I wonder if what students need is to be assigned more “broken code” and be asked to fix it. It may help with the whole learning to think differently that so many struggle with. Thoughts?

2 comments:

Algot Runeman said...

In isolation, fixing someone else's code can become just another rote experience. Wait. It isn't like rote memorization. It is like dreaded homework. If the task isn't creative or fun, it will become just another dull task to get through.

You pegged the issue when you said "puzzle", and it may be that good code analysis or even good code creation is part of the puzzle solving part of a person's thinking process. When approached correctly, solving a puzzle is fun. When approached as drudgery, puzzle solving is a pain.

For many, finishing a large crossword puzzle is more fun than the time spent when the border is done, but the big middle is blank. (Getting the border done is satisfying, but is probably seen as the "easy" phase.) Coding is in the same realm. Coding, though is an encounter with a jigsaw puzzle whose parts seem to fit in that vast center part. The whole thing is done, but some of the middle parts are not quite right.

For those who see debugging as a chore, the center "just about right" is enough. That has been one reason that school administrators have said, "Most kids aren't going to become programmers, so let's not have programming part of everyone's curriculum."

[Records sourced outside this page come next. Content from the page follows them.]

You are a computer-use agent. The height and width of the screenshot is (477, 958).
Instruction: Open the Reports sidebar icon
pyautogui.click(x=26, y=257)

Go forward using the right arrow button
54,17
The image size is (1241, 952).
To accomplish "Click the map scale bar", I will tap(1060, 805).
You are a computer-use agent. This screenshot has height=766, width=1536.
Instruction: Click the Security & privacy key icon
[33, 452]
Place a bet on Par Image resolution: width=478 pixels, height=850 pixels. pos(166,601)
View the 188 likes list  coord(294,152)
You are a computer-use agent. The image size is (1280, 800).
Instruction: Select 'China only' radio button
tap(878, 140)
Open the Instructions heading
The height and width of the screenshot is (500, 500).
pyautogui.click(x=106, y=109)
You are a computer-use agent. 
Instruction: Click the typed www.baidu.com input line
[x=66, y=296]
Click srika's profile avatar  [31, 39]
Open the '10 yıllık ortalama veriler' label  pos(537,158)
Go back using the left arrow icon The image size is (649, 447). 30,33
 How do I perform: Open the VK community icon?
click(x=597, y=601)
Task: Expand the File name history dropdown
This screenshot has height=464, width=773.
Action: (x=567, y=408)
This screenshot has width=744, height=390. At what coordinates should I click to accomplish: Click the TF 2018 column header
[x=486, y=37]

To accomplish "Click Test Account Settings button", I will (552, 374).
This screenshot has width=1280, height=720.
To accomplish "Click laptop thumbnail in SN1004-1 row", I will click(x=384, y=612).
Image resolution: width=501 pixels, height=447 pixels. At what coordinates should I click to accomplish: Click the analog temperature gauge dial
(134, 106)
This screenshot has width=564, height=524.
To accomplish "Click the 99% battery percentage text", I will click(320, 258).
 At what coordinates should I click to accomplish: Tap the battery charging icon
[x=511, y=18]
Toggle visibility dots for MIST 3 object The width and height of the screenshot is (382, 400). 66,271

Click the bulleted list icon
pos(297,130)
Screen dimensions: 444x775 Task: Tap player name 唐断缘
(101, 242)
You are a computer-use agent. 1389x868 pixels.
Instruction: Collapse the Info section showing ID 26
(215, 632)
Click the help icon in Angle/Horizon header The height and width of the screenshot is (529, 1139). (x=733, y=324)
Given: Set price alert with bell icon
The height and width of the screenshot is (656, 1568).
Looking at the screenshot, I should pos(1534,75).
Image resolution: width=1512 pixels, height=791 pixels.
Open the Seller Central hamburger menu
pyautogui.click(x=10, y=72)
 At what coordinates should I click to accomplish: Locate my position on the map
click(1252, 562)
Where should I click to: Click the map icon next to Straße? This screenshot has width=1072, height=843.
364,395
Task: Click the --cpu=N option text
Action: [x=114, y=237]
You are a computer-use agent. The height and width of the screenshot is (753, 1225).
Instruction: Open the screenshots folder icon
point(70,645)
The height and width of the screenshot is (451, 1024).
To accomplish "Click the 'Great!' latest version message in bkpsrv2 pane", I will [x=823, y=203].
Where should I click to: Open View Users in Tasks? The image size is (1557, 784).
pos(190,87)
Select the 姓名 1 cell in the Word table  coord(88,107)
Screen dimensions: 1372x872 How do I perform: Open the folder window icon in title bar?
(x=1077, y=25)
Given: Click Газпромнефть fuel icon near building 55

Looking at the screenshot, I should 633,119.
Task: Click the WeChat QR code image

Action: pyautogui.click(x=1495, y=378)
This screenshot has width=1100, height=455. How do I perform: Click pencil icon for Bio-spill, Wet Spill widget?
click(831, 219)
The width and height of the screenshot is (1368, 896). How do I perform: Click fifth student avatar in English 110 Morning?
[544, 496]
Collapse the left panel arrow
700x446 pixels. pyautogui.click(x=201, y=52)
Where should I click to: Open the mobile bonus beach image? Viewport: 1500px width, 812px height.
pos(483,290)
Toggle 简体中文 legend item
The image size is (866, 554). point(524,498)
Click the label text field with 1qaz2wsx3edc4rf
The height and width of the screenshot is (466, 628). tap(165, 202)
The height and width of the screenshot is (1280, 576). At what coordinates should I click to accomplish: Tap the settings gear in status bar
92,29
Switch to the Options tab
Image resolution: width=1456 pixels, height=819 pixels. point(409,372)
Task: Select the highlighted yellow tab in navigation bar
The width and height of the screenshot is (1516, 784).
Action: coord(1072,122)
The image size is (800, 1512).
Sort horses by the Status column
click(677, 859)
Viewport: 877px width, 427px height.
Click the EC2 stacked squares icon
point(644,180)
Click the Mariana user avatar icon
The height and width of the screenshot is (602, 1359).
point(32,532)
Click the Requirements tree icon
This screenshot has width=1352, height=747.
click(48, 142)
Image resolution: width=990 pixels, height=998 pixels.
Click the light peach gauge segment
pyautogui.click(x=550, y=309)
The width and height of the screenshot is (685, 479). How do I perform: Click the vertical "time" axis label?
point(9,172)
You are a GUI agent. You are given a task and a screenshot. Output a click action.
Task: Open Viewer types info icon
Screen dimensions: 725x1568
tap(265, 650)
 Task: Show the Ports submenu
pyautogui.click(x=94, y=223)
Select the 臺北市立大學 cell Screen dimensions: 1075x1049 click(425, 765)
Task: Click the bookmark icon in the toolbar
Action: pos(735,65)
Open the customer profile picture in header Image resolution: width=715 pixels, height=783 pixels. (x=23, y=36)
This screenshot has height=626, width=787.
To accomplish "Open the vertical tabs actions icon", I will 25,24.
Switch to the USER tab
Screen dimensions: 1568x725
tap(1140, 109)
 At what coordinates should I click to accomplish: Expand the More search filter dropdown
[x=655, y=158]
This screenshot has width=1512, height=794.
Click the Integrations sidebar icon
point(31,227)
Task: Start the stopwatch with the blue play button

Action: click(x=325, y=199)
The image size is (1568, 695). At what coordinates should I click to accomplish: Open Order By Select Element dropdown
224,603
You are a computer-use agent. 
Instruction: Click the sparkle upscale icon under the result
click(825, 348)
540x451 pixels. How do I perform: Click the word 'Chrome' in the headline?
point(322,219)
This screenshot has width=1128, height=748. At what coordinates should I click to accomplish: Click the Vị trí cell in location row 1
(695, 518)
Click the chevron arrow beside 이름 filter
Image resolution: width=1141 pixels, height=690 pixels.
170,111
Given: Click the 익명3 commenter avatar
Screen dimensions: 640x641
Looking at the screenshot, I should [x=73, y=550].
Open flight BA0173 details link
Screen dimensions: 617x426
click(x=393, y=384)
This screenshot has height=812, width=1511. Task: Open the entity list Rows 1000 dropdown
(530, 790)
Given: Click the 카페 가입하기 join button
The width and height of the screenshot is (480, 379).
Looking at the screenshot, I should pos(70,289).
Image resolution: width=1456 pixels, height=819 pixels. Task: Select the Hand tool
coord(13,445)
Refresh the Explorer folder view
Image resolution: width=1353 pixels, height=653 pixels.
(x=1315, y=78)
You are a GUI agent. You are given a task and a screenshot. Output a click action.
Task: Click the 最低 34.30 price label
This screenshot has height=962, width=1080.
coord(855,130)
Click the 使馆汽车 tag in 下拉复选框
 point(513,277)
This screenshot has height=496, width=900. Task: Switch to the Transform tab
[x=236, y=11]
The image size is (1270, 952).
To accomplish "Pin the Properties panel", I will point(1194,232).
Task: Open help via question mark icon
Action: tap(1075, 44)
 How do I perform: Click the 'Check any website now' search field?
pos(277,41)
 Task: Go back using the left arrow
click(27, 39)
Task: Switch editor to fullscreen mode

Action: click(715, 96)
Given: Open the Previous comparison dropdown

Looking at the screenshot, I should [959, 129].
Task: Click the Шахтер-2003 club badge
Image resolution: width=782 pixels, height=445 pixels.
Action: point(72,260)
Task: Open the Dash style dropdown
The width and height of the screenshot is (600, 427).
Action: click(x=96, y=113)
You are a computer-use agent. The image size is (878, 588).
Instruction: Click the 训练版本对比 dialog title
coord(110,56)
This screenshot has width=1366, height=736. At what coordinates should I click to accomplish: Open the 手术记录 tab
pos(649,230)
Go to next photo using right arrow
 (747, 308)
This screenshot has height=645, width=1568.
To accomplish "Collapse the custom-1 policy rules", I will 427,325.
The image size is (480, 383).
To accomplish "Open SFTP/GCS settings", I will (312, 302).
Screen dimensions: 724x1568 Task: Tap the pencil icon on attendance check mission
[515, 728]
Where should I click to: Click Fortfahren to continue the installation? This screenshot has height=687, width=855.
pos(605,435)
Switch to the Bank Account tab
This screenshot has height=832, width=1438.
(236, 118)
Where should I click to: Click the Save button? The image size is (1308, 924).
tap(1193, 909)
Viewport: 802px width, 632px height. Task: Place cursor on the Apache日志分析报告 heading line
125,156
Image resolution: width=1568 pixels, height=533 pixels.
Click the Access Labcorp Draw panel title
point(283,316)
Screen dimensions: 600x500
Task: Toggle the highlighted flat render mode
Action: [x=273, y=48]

Debugging is part of the same drive that gets a kid to shoot free throws until he can do ten in a row. It is tough to "teach."

Nonetheless, presenting "treasure hunt" opportunities and game-like challenges might be one way to capture a larger group to appreciate the joys of debugging.

There is also no doubt in my mind that the debugging skill isn't limited to programming. Just like the free throw challenge, debugging is a very important life skill. Debugging code is actually a good tool for learning the generic mindset. A fixed program works when it has been debugged. That makes successful debugging easy for both the learner and the mentor (teacher) to assess.

Of course, after debugging, comes the factor of code elegance, a subject for another discussion.

Anonymous said...

I think that debugging is a good skill to have, in general. But I also think that in the context of learning it has to be carefully managed. One challenge is that typical programming environments just aren't tailored to the needs of novice programmers. Here's an artificial example to explain what I mean:

I visit codecademy, which shows me a console with the message, "Hey! Let's get to know each other. What's your name? Type it with quotes around it, like this: "Ryan" and then press enter."

If I leave off the trailing quote, it tells me "SyntaxError: Unexpected EOF" and then "Make sure you enter your name in quotations!" The first error message is probably incomprehensible to a novice (What's syntax? What's EOF? If EOF is unexpected, what *is* expected?) but the second error message is reasonable. Unless I use "smart" quotes: "SyntaxError: Invalid character '\u8220'". (This is unlikely, but it's suggestive: I've used quotes, but they're the wrong kind, and the system just tells me I should do what I thought I just did.) If I use single quotes, everything works fine. So maybe I guess that single and double quotes are interchangeable. But of course they're not.

Most of the compiler error messages I've seen over the years (including messages I've written myself, in compiler coursework) assume that whoever is reading the message knows something about how a compiler works inside. That's a problem for novice programmers. (I'm reminded of work on DEBUGGY, which continues, I think, in the area of cognitive tutoring systems, but I don't know the state of the art today.)